In this appendix, and in the literature review, the authors of the report explain the model employed to estimate the value of the "grey pound".

Other unofficial estimates on older people's contribution to the economy have been carried out by UCL in 2012 and, in the same vein, the Centre for Economics and Business Research, among others.

"Yet since the crash, far fewer of the working-aged (i.e. between 16 and 65) are in jobs."

This depends on what period of time Ms Phillips is refering to. Between November 2007 and January 2008 28.8 million individuals (72.9% of the working population) were in work. According to the latest ONS estimates, 28.7 million individuals aged 16 to 64 are in work, which translates into 71.4% of the working age population.

This, as we can see, isn't the lowest number since the crisis began.

"When the Prime Minister boasts about record numbers in work (which he does, regularly) he has pensioners to thank. If it weren't for them, there would be some 160,000 fewer people in work."

It is true that the Prime Minister has talked about the record numbers in employment, and this is something that we have recently looked into.

We contacted Melanie Phillips to ask her how she calculated the 160,000 figure and are waiting to hear back.

In the meantime, we have looked at how much the 65+ employment level has grown since the last election, assuming this was the method employed by Ms. Phillips. However, we don't know for sure which data points she was comparing. In the April-June 2010 period- (which covers the May election period - 823,000 over 65s were in work. The latest estimates for March- May 2013 show 992,000 over 65s in work. This is a rise of 169,000.

Commenting on these figures, an ONS spokesperson has told us that:

"The labour market isn't a zero sum game... there is little evidence to suggest the labour market would be worse without the rise in older workers in employment nor that they displace younger workers by remaining in employment longer. Either argument would be an over-simplification."

"Today, 20 per cent of British youth are unemployed — but the jobs market still absorbs some 600 immigrants a day and more oldies than ever."

The first figure is close enough. Currently 18.7% of individuals aged 18-24 are unemployed.

The second figure most likely derives from the May 2013 ONS Labour Market statistical bulletin which detailed the employment levels and rates by country of birth and nationality. In the last year the number of foreign nationals in employment went up by 225,000 or 616 per day.

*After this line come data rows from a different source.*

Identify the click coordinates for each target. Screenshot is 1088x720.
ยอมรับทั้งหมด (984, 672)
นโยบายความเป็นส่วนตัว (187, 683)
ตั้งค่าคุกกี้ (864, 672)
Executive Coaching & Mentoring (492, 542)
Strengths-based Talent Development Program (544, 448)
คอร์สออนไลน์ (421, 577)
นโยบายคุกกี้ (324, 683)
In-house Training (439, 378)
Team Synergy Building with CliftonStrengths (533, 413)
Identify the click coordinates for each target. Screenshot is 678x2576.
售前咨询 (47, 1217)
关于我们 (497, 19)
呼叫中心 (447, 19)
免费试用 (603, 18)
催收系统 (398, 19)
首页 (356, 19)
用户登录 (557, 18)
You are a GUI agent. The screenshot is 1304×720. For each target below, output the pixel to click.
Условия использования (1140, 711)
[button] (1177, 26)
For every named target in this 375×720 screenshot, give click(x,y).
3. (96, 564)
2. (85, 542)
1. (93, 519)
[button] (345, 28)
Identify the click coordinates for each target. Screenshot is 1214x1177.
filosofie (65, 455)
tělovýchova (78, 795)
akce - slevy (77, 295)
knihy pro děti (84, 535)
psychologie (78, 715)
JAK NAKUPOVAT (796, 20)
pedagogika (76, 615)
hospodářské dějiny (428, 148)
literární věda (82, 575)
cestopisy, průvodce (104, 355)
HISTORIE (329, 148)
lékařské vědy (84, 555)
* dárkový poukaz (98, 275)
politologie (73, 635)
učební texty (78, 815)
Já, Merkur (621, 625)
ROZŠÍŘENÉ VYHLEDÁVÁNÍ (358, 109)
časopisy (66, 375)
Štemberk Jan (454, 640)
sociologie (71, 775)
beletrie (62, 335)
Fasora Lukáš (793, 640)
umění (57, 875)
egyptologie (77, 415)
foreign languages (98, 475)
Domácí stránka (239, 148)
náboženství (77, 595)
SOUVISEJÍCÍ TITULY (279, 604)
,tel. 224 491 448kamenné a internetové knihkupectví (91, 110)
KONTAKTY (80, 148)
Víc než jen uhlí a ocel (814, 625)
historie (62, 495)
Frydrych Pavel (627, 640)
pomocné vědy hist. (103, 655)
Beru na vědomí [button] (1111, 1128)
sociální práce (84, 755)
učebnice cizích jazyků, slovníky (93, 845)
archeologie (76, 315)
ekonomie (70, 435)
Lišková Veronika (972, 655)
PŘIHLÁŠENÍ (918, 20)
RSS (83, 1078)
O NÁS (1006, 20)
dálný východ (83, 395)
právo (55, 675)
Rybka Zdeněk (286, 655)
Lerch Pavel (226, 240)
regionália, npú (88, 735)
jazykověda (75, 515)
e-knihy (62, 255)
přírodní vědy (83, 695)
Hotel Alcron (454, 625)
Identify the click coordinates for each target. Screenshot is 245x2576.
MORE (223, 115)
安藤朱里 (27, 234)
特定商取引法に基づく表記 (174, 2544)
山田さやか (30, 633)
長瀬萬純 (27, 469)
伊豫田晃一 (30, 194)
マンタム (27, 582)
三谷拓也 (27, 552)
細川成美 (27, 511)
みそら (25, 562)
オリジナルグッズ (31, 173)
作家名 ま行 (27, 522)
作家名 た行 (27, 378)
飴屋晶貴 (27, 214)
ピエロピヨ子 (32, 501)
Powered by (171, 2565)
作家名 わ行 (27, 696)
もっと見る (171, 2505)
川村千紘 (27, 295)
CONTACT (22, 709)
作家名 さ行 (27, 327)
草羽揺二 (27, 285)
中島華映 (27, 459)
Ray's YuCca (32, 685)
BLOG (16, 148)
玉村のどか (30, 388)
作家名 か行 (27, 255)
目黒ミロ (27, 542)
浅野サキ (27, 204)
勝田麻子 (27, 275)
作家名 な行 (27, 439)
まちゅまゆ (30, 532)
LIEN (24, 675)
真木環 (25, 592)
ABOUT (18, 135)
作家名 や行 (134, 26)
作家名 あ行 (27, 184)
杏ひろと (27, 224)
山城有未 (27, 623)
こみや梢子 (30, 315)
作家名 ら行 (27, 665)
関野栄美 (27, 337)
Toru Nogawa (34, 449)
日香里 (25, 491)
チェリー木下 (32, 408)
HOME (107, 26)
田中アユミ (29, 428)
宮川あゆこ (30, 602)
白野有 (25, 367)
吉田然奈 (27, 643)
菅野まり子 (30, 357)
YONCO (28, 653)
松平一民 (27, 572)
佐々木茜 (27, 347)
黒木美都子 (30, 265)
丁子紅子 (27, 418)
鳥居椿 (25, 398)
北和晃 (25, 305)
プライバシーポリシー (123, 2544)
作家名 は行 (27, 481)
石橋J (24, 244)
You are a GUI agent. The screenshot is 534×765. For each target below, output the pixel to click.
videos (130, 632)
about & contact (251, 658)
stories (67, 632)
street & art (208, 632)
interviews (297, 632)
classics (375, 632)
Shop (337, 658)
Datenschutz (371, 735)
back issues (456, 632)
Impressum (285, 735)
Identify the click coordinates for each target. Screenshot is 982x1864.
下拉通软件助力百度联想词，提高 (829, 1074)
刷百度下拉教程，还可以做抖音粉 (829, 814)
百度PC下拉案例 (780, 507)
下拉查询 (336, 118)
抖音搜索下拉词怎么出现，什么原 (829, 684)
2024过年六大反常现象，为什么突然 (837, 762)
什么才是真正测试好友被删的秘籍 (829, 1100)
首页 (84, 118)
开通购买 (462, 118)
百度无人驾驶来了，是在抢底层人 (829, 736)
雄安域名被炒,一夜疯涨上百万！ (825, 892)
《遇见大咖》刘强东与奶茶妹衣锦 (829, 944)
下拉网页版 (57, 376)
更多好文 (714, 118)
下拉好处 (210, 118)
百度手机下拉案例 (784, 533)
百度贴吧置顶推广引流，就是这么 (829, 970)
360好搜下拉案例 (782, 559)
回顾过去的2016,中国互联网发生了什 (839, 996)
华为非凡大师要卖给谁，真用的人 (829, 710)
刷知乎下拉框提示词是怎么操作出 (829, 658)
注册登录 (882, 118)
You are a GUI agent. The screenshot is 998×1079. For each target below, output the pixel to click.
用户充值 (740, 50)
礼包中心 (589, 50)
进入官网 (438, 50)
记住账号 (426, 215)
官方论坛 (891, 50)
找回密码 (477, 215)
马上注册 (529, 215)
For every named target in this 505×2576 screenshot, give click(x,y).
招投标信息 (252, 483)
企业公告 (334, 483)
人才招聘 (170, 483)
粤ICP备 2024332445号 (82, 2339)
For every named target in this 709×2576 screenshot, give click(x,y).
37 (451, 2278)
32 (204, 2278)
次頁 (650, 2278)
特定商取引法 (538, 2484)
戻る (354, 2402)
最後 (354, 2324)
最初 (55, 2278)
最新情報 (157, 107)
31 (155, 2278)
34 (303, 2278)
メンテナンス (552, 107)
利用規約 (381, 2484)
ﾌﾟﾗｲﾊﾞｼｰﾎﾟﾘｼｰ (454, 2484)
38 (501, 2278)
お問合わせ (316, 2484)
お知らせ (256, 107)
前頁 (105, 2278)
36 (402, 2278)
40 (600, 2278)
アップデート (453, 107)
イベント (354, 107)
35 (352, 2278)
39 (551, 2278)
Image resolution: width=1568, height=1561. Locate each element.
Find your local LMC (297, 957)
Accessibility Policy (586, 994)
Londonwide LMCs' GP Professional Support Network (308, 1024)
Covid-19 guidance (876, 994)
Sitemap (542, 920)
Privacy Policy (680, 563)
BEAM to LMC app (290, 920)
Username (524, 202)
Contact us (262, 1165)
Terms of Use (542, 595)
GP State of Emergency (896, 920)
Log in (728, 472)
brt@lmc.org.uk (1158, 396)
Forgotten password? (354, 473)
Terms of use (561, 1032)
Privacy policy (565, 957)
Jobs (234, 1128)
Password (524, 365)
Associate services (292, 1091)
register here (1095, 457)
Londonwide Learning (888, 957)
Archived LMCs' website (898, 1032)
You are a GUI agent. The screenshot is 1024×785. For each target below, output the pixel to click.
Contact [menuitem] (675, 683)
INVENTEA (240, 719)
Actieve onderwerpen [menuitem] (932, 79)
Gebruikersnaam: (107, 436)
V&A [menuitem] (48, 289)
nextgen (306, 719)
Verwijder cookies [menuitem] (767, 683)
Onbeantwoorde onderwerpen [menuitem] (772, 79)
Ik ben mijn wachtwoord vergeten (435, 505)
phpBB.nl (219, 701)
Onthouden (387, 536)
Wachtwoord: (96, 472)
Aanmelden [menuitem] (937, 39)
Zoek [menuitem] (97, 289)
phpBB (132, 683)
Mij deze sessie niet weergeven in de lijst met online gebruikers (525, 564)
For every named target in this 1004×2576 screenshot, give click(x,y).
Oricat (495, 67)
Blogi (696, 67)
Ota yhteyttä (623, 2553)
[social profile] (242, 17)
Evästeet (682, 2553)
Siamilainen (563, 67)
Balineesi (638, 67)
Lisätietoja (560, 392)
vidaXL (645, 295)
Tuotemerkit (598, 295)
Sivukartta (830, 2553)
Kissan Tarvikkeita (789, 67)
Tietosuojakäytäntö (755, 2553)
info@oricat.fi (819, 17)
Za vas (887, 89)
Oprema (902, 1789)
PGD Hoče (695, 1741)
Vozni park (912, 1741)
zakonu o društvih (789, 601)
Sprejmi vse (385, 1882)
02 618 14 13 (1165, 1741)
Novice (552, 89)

Here we have tried to source some of the many claims from the original Spectator article. We haven't tried to assess Melanie Phillips' argument, although the ONS did comment that "there is little evidence to suggest the labour market would be worse without the rise in older workers in employment." All of these claims but one can be traced to official statistics. As we pointed out earlier, the estimates on older people's overall contribution to the economy were one private assessment commissioned by an age charity.